### 作業内容:
• A. インク吐出制御に関する抜粋文によると、インク滴を吐出しない吐出機構においても防止できるのは何か。
• B. インク吐出制御に関する抜粋文から、「これにより、吐出タイミングの前半において吐出パルスをピエゾ素子12に印加させ、インク滴を吐出させることができる。」という一文を英語に訳せ。

### 抜粋文:

印加スイッチ制御部11cは、インク滴を吐出させる吐出可否データSIが入力された場合、吐出機構の印加スイッチPおよび検査スイッチM1が吐出タイミングの前半においてオンとなり、吐出タイミングの後半においてオフとなるように、データ出力端子における制御信号の信号レベルを吐出可否データSIに基づいて制御する。すなわち、インク滴を吐出させる吐出機構に対応するデータ出力端子における制御信号の信号レベルを、吐出タイミングの前半において1とし、吐出タイミングの後半において0とする。これにより、吐出タイミングの前半において吐出パルスをピエゾ素子12に印加させ、インク滴を吐出させることができる。一方、印加スイッチ制御部11cは、インク滴を吐出させない吐出可否データSIが入力された場合、吐出機構の印加スイッチPおよび検査スイッチM1が吐出タイミングの前半においてオフとなり、吐出タイミングの後半においてオンとなるように、データ出力端子における制御信号の信号レベルを吐出可否データSIに基づいて制御する。すなわち、インク滴を吐出させない吐出機構に対応するデータ出力端子における制御信号の信号レベルを、吐出タイミングの前半において0とし、吐出タイミングの後半において1とする。これにより、吐出タイミングの後半において微振動パルスをピエゾ素子12に印加させ、インク滴を吐出させない程度に振動板15を振動させることができる。従って、インク滴を吐出しない吐出機構においてもインク室13におけるインクの滞留が防止できる。

### データ抜粋:
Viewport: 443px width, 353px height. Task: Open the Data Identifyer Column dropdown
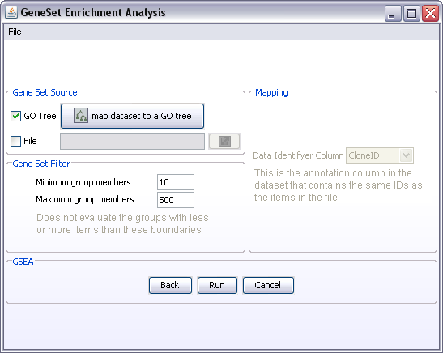[380, 155]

### 解答済みの問題:
• A. インク室13におけるインクの滞留。

• B. This makes it possible to apply an ejection pulse to the piezoelectric element 12 in the first half of the ejection timing and thereby eject an ink droplet.